Quand certains évoquent des inégalités de traitement entre les acteurs du tourisme, d’autres y voient des origines structurelles à ces déséquilibres. Les meublés de tourisme pourraient tirer leur épingle du jeu dés cette saison, de part la nature privative de ces logements mais aussi parce qu’ils répondent à une réalité, les voyageurs ont envie de vacances, mais pas dans n’importe quelles conditions. Privilégiant les regroupements familiaux, ils s’orientent naturellement vers des logements de grande capacité ou mieux encore, des logements offrant des services qui eux, ne seront pas frappés de restrictions d’utilisations telles que les piscines. Ce seront en quelque sorte, des vacances semi-confinées. Et la durée des séjours n’y changera rien car la clientèle domestique voyage habituellement à cette période, pour au moins une semaine. La tentation de vouloir limiter la durée des séjours à un minimum de 7 nuitées, comme le souhaiterait la ville de Nice, ne serait d’aucune utilité, ni pour la relance dont à terriblement besoin la ville et ses commerçants, ni l’hôtellerie qui de toutes façons, ne parviendrait pas à séduire ce type de clientèle. Du reste, les hôtes niçois devront composer avec les cartes qu’ils ont en mains pour séduire une clientèle habituellement friande de séjours en dehors de nos frontières. L’Italie, la Grèce et l’Espagne ont récemment annoncé qu’elles accueilleraient à nouveau les touristes étrangers, dès cet été. Nice n’étant pas la destination la moins chère d’Europe, des mesures encore plus restrictives priveraient la destination d’une clientèle en grande partie familiale.

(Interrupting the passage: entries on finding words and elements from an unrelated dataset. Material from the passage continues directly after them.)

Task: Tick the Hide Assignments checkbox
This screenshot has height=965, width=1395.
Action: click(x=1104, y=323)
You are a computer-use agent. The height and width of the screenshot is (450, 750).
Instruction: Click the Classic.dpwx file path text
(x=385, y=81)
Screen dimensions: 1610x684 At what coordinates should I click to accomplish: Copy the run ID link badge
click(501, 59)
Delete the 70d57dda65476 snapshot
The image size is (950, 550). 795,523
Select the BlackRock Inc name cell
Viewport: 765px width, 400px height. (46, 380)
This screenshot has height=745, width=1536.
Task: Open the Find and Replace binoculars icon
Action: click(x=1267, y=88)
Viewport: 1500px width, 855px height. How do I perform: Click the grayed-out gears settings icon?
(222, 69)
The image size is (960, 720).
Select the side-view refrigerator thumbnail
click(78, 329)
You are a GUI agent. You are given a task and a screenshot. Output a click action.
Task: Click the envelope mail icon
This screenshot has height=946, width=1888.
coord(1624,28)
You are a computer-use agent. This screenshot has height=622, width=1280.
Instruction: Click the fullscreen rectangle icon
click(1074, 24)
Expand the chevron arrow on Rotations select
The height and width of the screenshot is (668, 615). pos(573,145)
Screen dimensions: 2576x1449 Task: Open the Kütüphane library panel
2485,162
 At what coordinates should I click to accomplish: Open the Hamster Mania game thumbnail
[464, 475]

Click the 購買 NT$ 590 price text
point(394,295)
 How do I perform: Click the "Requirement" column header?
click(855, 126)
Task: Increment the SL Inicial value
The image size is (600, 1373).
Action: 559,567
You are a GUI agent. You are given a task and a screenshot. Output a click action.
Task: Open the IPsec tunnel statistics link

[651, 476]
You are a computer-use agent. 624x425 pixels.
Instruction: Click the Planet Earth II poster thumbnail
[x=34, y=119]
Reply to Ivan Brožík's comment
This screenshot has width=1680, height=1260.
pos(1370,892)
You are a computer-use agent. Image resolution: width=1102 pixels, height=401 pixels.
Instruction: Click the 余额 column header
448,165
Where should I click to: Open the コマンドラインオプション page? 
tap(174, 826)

Sur du plus long terme, les loueurs de meublés de tourisme pourraient accepter des restrictions de durée, dès lors que l’efficacité de telles mesures serait prouvée et à condition d’obtenir des garanties telles qu’un assouplissement des règles de changement d’usage. L’intérêt collectif se trouvera dans la concertation de toutes les parties qui, autour d’un intérêt commun, la destination NCA, pourraient bâtir un modèle efficace, régulé avec discernement, et respectueux d’un esprit de concurrence loyale.